IFC commits Sh9.7 billion in National Cement expansion

What you need to know:

  • Firm angles for a bigger stake in regional market with the upcoming plants
  • Once complete, the new plants will significantly raise National Cement’s output, intensifying competition in a regional market that has seen depressed prices
  • The expansion is expected to create 323 new direct jobs in Kenya and another 173 in Uganda.

The International Finance Corporation (IFC) is set to invest an additional $97 million (Sh9.7 billion) in National Cement in the form of debt and equity to fund the company’s construction of new plants.

National Cement’s chairman and major shareholder Narendra Raval is expected to simultaneously inject $103 million (Sh10.3 billion) in the expansion plan that will cost a total of $200 million (Sh20 billion).

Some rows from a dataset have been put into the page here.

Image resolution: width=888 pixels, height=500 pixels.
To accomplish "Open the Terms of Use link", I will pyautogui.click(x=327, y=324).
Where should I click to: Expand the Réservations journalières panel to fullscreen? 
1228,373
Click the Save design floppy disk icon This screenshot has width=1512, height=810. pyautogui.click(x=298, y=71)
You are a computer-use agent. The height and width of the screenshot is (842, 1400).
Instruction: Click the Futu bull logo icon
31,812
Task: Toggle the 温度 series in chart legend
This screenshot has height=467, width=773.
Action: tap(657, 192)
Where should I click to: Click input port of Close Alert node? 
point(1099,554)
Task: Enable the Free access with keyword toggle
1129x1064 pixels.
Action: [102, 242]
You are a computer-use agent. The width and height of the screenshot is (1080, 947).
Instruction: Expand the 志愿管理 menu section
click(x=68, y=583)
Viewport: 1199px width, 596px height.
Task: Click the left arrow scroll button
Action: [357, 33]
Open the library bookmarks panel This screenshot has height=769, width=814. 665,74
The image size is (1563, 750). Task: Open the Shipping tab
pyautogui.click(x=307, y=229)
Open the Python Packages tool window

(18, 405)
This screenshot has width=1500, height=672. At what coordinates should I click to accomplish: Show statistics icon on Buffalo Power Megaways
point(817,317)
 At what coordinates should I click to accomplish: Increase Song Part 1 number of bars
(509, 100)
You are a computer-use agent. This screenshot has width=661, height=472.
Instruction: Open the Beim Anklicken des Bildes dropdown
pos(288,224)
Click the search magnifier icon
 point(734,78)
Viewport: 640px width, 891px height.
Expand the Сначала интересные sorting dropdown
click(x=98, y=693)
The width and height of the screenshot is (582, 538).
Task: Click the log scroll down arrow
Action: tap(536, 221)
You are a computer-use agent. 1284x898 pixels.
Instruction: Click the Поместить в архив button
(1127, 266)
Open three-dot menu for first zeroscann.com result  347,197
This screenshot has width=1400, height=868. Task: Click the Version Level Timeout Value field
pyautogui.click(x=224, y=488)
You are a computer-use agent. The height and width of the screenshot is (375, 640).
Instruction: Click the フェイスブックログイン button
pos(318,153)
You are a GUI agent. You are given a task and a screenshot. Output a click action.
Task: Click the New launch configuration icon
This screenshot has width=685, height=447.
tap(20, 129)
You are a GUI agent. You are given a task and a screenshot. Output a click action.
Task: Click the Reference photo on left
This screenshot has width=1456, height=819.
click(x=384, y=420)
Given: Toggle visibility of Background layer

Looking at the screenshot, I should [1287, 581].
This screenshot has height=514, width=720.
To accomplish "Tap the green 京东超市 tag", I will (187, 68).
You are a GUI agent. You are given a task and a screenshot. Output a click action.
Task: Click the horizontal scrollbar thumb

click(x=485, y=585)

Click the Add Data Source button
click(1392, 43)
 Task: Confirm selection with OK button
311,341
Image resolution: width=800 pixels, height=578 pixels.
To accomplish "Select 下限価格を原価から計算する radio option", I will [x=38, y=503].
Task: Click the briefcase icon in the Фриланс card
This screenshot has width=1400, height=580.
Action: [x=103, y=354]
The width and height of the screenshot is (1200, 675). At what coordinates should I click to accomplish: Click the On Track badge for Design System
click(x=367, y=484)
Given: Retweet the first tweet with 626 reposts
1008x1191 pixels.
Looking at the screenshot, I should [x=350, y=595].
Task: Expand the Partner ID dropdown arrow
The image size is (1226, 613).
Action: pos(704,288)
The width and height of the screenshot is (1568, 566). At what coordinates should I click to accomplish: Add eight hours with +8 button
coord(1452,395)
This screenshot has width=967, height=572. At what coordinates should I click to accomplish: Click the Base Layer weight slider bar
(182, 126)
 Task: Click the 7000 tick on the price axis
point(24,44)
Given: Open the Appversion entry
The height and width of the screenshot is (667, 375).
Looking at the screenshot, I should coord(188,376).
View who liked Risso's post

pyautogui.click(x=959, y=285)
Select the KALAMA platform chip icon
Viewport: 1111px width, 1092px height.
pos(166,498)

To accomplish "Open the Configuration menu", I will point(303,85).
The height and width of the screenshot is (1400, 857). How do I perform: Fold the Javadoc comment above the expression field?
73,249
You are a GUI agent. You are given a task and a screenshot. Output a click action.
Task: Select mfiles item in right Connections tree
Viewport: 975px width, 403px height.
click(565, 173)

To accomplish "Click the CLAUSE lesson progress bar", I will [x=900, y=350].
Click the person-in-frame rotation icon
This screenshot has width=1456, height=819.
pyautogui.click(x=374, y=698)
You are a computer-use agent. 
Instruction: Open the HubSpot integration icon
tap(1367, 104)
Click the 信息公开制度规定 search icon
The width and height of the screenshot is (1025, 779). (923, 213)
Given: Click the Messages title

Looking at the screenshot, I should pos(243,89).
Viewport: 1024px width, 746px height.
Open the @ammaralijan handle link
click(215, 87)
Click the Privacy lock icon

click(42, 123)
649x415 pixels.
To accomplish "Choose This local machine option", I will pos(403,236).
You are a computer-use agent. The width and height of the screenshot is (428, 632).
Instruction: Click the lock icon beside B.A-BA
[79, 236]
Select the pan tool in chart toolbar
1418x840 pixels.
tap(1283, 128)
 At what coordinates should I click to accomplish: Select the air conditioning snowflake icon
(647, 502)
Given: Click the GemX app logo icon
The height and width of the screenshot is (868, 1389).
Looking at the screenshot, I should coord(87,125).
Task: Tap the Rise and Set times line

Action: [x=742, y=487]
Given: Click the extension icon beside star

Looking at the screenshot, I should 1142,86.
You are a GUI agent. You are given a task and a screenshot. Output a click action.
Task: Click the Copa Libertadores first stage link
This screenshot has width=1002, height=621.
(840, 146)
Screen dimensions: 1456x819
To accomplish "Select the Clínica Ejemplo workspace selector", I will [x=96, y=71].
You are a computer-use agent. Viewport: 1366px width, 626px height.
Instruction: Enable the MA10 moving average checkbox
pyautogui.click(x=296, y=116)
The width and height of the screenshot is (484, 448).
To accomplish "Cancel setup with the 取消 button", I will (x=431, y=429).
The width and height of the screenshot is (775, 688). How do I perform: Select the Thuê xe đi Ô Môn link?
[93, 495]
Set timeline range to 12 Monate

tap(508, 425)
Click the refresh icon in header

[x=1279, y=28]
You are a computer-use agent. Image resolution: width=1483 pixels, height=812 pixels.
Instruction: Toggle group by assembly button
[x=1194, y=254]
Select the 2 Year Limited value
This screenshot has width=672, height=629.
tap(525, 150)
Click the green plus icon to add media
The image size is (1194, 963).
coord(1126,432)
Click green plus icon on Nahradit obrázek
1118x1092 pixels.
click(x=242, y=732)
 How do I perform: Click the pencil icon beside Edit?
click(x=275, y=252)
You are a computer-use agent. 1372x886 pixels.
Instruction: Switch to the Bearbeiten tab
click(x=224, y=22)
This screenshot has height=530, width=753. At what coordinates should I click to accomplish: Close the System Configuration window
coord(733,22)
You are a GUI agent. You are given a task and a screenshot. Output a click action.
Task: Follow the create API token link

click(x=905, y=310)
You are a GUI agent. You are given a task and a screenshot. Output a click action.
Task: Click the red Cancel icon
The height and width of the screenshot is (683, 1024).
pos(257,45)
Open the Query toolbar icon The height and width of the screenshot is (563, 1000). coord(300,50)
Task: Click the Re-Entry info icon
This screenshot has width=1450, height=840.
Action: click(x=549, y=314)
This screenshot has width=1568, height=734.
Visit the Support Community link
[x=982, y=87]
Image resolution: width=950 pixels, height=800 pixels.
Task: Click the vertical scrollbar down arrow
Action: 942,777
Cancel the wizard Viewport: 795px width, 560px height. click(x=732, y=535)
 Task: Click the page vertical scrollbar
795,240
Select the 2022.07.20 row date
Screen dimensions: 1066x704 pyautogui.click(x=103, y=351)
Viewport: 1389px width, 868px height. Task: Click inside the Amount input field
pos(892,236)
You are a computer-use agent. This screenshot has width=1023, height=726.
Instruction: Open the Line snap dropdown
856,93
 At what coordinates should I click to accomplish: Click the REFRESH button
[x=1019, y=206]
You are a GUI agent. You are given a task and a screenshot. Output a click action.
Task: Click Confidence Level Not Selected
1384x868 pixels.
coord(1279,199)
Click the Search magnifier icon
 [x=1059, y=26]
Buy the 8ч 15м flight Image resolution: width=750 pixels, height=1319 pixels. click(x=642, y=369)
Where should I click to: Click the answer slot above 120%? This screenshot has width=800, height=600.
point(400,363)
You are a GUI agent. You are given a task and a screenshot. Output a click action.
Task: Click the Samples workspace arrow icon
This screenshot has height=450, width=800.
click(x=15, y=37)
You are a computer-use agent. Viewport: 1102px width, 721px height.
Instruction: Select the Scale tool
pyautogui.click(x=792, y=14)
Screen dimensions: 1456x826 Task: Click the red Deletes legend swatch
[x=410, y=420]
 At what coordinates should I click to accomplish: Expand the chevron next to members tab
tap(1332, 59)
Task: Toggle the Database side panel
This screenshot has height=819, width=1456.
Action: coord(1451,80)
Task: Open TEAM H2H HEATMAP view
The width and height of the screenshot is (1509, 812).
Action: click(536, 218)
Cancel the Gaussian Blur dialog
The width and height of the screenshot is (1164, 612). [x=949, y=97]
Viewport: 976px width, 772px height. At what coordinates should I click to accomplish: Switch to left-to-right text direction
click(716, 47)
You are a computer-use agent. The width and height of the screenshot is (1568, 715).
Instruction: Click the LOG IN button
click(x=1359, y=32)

IFC’s proposed investment is split into loans amounting to $90 million (Sh9 billion) and equity of $7 million (Sh700 million).

“This project involves construction of two grinding plants in Uganda and Kenya and one clinker line (with a roller press and 5,500 tonnes per day kiln) and eight megawatts power plant next to the first clinker line in Merrueshi, Kenya,” IFC said in an investment disclosure statement.

Once complete, the new plants will significantly raise National Cement’s output, intensifying competition in a regional market that has seen depressed prices from a growing surplus of the commodity.

Low prices

The retail price of a 50-kilogramme bag of cement in Kenya, for instance, has dropped to lows of Sh510 from highs of Sh740 in 2008.

IFC says the company’s nominal clinker capacity will rise from 1.1 million tonnes per annum (mtpa) to 2.9 mtpa and cement grinding capacity from 2.1 (mtpa) to 3.0 mtpa in Kenya.

Its Ugandan sister company, National Cement Company Uganda, will introduce 0.8 mtpa new cement capacity.

Mr Raval told the Business Daily that he will also put up more funds to ensure that the firm’s current ownership structure is maintained.

“We are also providing our share of funding in this expansion,” he said.

New jobs

Mr Raval and his family currently own 85 per cent of National Cement while the remaining stake is held by IFC (7.5 per cent directly) and 7.5 per cent (through a separate fund owned by the international financier).

IFC says it aims to create new jobs and further drive down cement prices, among other objectives in funding the expansion.

The expansion is expected to create 323 new direct jobs in Kenya and another 173 in Uganda.